United for Human Rights and Global Equity
6-9 July 2027, Brussels and online
Organizers
Brussels Institute for Social and Population Studies (BRISPO) and Brussels Interdisciplinary Research Centre on Migration and Minorities (BIRMM) of the Vrije Universiteit Brussels, Belgium
Human rights are grounded in the claim of universality: that all humans are inherently entitled to dignity, protection, justice and fundamental freedoms. Yet, both historically and in the present, the category of the ‘human’ has been unevenly constructed and selectively applied. While human rights frameworks have provided important legal, institutional, and political tools for advancing protection and justice, they have also emerged through historically uneven trajectories, often shaped by Eurocentric assumptions and limited engagement with colonial realities. Migrants and minorities – particularly those who are undocumented, racialised, displaced, or come from formerly colonised contexts – have frequently been excluded from full recognition within these frameworks. At the same time, contemporary attacks on rights protections in areas such as asylum, deportation, family reunification, and mobility governance raise pressing concerns about the erosion of established safeguards. Across the globe, migration is increasingly shaped by tightening border regimes, selective mobility policies, and the persistence of racialised and socio-economic hierarchies.
The 2027 IMISCOE Annual Conference, United for Human Rights and Global Equity, invites critical and interdisciplinary engagement with these tensions.
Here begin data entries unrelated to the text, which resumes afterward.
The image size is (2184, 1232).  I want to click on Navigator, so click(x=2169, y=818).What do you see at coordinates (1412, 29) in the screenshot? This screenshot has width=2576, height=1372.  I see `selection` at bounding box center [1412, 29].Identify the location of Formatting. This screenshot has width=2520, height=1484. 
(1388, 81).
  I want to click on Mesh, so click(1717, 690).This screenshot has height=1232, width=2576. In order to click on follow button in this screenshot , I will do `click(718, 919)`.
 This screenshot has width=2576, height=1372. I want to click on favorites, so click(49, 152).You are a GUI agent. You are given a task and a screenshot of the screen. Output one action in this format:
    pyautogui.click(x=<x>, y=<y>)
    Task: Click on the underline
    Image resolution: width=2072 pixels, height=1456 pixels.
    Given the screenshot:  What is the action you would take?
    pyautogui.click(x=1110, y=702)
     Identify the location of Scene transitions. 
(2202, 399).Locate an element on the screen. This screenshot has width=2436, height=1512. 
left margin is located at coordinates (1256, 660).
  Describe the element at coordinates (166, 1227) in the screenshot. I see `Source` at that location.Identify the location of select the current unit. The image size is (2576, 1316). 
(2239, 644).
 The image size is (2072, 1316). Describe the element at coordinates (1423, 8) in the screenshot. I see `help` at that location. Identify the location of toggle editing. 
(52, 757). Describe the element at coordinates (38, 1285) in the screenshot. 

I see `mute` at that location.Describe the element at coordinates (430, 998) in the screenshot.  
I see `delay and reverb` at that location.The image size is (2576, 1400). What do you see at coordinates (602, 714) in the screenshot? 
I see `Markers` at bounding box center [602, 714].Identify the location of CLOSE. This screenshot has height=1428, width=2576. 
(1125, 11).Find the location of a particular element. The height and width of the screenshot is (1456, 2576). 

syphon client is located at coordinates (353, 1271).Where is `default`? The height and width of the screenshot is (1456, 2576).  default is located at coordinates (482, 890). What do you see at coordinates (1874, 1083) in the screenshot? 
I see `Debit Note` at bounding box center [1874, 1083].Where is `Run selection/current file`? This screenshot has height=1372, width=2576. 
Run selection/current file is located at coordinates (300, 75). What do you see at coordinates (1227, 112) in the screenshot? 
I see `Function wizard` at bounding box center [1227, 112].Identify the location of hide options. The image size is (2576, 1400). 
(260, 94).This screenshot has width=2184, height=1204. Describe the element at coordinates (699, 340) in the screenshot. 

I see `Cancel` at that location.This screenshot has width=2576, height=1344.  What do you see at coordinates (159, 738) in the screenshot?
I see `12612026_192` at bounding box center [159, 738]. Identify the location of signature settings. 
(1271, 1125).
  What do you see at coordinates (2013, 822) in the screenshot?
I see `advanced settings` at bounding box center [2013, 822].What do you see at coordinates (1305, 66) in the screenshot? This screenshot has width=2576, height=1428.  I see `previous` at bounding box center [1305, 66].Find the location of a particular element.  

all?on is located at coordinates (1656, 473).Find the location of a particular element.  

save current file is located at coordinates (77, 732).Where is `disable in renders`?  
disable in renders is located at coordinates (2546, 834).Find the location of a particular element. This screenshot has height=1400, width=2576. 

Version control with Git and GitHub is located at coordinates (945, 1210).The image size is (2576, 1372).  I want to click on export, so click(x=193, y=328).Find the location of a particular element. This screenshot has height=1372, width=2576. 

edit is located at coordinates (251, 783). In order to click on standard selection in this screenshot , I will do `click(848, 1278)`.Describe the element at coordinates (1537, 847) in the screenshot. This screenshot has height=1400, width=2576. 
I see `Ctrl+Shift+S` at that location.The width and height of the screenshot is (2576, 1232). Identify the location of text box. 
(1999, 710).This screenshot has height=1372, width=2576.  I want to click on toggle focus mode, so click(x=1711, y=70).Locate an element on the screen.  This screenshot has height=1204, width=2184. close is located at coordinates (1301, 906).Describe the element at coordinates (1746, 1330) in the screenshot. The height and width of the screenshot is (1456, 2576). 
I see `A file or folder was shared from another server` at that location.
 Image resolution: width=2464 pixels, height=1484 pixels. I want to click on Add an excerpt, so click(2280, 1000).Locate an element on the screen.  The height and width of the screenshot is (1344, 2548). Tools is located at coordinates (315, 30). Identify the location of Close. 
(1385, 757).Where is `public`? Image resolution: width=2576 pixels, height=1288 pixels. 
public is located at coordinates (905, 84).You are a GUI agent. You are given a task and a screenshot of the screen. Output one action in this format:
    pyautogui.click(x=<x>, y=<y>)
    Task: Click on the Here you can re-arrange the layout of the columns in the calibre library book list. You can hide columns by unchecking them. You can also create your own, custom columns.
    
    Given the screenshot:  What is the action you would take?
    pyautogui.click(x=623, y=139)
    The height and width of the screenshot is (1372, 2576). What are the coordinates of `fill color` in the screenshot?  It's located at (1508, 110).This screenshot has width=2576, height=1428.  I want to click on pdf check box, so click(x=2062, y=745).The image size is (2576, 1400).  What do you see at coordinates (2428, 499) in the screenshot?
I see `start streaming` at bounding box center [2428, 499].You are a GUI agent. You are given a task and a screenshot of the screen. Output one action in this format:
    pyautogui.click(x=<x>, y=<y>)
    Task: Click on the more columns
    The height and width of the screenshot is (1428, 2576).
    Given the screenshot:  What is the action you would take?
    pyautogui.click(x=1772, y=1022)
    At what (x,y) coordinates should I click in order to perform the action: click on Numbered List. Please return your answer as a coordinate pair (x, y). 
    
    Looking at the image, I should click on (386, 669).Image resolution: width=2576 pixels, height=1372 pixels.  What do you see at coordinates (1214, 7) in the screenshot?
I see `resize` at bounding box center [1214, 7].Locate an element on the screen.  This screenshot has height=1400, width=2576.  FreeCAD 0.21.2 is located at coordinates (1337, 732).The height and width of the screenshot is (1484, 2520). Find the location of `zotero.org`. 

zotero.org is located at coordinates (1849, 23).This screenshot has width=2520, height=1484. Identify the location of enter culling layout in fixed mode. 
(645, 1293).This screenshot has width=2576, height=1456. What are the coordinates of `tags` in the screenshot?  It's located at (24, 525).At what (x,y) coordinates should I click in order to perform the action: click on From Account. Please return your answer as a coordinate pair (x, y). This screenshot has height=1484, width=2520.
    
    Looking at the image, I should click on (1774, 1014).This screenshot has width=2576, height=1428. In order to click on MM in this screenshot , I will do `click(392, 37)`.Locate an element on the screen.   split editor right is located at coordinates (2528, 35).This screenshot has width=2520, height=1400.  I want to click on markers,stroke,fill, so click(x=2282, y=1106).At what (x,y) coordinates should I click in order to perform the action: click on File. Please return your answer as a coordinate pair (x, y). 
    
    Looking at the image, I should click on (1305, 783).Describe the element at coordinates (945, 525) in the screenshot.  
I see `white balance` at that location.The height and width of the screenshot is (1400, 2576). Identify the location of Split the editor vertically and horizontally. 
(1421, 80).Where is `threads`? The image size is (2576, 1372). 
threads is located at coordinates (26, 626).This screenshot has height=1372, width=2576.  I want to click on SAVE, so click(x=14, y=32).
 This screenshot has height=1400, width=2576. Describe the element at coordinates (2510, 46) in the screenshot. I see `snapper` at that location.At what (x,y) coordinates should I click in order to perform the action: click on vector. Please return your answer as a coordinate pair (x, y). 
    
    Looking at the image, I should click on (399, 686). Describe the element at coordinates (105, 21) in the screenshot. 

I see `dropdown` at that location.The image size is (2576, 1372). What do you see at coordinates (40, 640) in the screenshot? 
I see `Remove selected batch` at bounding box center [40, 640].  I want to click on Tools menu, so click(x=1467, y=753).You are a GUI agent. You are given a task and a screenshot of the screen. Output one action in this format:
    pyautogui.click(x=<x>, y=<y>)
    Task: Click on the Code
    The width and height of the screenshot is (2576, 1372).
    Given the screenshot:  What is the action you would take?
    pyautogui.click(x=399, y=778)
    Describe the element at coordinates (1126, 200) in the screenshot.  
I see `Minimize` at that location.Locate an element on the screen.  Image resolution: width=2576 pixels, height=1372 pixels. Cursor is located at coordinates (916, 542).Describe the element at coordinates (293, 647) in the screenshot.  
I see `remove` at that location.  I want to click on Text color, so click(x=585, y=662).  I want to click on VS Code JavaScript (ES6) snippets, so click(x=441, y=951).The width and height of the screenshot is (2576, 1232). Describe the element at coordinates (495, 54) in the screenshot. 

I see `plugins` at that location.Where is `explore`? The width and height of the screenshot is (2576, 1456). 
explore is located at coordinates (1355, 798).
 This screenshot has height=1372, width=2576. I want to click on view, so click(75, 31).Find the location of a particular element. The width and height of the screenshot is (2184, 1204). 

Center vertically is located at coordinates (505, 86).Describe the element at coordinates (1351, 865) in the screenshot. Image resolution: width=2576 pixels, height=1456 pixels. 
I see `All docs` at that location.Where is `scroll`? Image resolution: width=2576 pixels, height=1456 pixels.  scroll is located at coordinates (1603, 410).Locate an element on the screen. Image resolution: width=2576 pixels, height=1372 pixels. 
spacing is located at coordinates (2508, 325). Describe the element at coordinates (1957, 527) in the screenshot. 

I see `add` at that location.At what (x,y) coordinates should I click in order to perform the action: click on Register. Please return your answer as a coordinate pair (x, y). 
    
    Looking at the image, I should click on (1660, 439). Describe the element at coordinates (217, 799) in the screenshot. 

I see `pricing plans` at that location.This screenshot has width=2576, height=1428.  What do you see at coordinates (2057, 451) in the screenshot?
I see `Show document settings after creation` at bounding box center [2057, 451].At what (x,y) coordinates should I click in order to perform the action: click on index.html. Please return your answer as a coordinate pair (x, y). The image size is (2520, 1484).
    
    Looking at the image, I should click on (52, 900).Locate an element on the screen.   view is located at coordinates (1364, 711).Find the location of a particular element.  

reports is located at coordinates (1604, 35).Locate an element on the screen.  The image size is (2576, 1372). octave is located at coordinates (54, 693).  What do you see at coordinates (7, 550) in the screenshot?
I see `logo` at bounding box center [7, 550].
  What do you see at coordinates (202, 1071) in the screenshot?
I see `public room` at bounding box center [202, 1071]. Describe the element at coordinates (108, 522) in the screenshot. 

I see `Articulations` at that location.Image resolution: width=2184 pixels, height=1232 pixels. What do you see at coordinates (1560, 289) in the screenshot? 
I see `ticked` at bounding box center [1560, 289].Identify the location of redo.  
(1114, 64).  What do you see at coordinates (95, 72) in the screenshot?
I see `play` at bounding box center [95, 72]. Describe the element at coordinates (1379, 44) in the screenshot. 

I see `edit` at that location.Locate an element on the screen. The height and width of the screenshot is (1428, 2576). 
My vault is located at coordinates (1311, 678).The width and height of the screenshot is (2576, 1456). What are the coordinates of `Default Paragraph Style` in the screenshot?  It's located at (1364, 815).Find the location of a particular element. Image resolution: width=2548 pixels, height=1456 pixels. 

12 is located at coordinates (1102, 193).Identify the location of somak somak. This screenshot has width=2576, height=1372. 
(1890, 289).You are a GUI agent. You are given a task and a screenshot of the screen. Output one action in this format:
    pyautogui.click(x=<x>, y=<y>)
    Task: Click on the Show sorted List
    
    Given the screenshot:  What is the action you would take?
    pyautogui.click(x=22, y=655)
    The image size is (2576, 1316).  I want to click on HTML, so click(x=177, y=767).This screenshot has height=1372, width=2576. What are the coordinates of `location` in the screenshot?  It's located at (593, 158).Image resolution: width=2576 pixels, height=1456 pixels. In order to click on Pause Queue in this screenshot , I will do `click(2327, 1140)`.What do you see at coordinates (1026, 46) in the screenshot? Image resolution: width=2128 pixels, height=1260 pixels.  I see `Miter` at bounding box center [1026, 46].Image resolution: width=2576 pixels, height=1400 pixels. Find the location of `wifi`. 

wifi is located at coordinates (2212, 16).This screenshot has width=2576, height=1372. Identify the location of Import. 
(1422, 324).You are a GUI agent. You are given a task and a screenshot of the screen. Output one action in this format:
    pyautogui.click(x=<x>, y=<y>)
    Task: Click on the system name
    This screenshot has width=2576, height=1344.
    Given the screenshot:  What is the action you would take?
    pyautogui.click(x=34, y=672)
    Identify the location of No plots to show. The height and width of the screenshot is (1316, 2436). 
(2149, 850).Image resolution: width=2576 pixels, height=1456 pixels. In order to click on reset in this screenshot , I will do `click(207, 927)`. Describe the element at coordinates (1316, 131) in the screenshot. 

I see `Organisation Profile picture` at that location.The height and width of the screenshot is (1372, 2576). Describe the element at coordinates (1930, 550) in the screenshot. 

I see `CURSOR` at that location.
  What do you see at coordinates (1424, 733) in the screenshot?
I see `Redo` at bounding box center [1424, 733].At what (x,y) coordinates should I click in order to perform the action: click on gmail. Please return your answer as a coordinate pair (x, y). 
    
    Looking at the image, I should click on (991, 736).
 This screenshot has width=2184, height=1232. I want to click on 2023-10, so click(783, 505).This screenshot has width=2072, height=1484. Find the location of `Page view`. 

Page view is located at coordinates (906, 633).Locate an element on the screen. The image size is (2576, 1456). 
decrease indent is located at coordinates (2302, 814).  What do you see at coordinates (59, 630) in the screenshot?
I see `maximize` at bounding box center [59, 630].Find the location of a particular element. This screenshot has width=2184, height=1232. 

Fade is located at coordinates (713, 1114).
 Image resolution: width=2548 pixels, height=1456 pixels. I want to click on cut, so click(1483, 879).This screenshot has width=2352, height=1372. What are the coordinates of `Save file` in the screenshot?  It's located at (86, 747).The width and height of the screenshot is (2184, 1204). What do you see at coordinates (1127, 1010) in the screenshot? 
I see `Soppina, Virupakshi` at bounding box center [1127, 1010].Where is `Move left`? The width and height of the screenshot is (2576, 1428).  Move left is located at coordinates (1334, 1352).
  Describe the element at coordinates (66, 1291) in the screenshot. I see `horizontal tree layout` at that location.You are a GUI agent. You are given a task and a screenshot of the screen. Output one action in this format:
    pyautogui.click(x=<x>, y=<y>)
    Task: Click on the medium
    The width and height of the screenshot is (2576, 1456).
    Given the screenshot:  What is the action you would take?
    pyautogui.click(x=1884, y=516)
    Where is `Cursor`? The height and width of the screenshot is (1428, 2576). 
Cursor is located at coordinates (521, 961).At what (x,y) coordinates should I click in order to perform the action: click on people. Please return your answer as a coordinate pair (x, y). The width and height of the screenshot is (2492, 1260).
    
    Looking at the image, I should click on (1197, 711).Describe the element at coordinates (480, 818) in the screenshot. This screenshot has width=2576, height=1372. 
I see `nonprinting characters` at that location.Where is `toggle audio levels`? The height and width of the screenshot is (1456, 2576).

The event seeks to examine how migration and racism intersect with broader structures of inequality, including colonial legacies, capitalism, and geopolitical asymmetries. Migration is not only about movement across borders; it is a key arena in which inclusion, exclusion, and belonging are negotiated and institutionalised. We encourage contributions that examine how legal, political, and social frameworks shape access to human rights for migrants and their descendants, as well as how migration and racial regimes undermine, redefine or contest these rights.